Beginning with the line containing "Given: Open the Size Chart link" and ending at the last line of the records, transcribe each line exactly. Do not include pictures.

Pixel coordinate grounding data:
------------------------------

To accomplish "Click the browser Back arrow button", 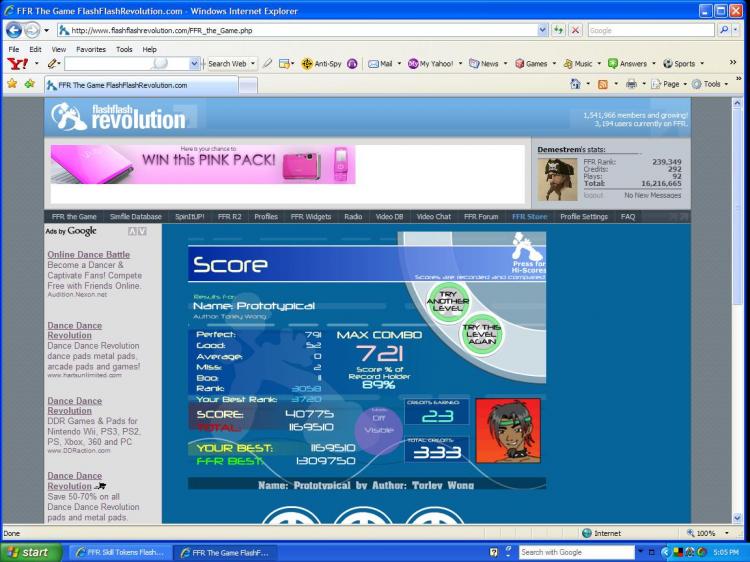I will pos(15,30).
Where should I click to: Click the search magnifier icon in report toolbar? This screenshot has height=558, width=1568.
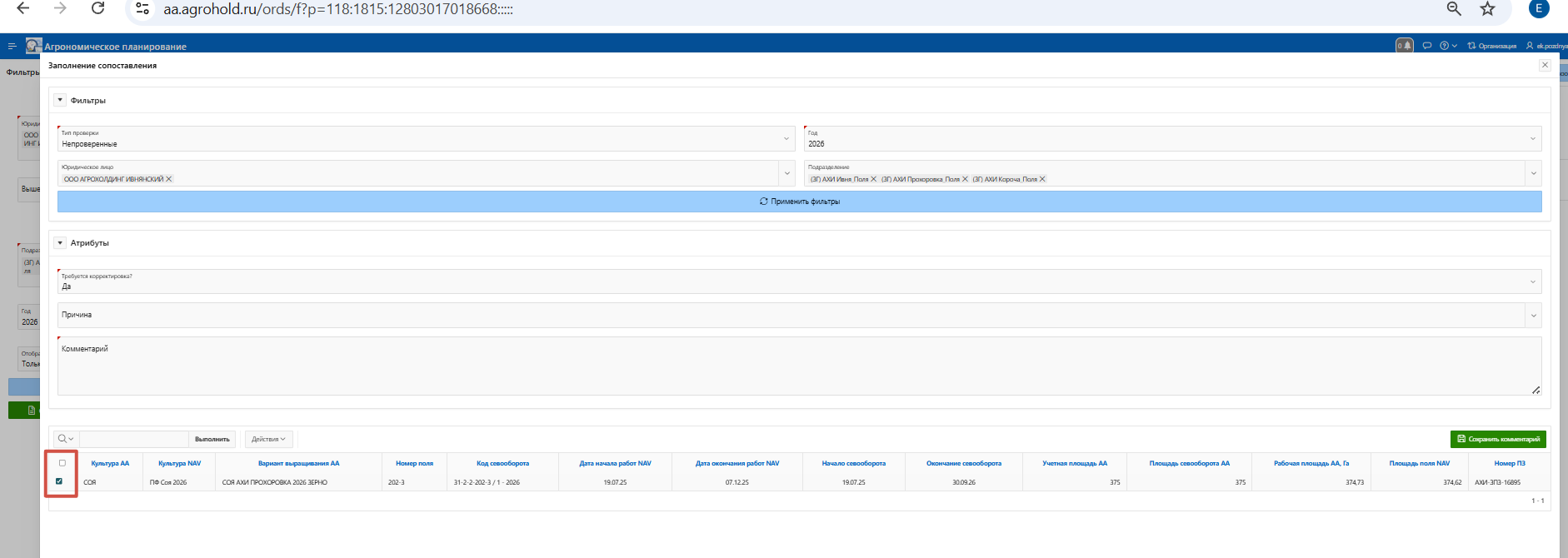pos(63,439)
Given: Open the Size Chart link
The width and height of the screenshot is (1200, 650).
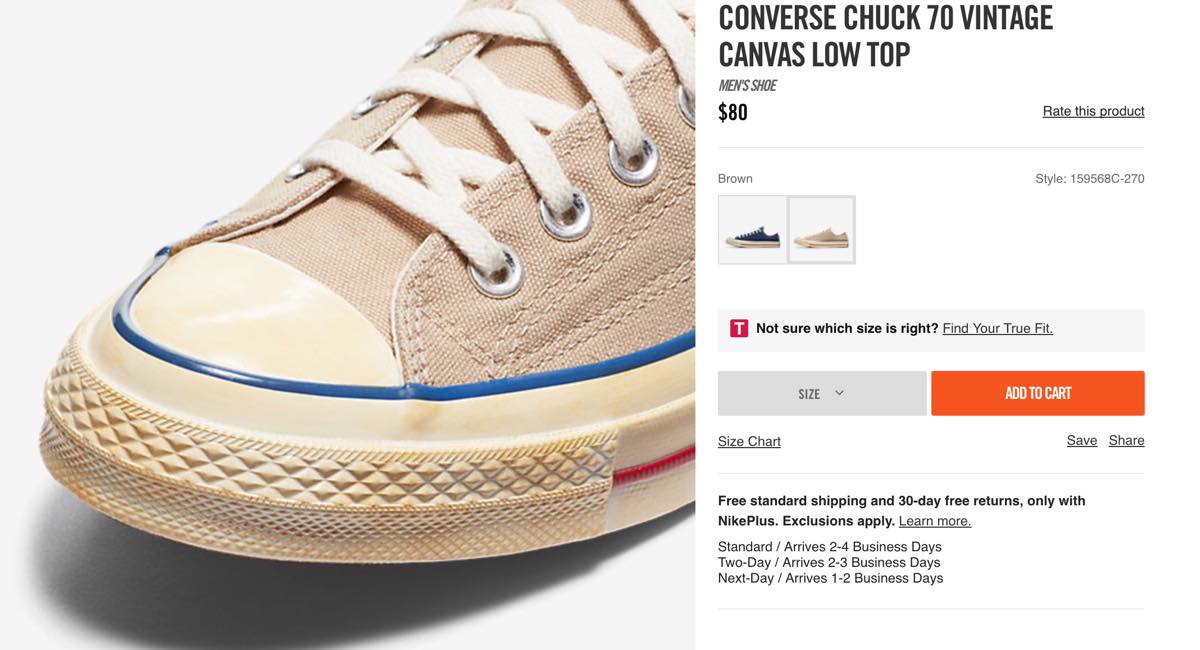Looking at the screenshot, I should [749, 441].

------------------------------

EXERCISE RESPONSE:
Given: Open the Size Chart link
The width and height of the screenshot is (1200, 650).
Looking at the screenshot, I should [749, 441].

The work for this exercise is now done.